[EXTRACTED ENTRIES Boundary: Start]

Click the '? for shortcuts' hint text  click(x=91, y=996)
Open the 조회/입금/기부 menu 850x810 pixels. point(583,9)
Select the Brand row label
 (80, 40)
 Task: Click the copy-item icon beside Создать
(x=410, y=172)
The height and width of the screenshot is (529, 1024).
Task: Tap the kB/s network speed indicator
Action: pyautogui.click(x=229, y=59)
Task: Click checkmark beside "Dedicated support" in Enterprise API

[EXTRACTED ENTRIES Boundary: End]

__EXERCISE DETAILS__
Make an exact copy of the records.

__SOLUTION TO THE EXERCISE__
Click the '? for shortcuts' hint text  click(x=91, y=996)
Open the 조회/입금/기부 menu 850x810 pixels. point(583,9)
Select the Brand row label
 (80, 40)
 Task: Click the copy-item icon beside Создать
(x=410, y=172)
The height and width of the screenshot is (529, 1024).
Task: Tap the kB/s network speed indicator
Action: pyautogui.click(x=229, y=59)
Task: Click checkmark beside "Dedicated support" in Enterprise API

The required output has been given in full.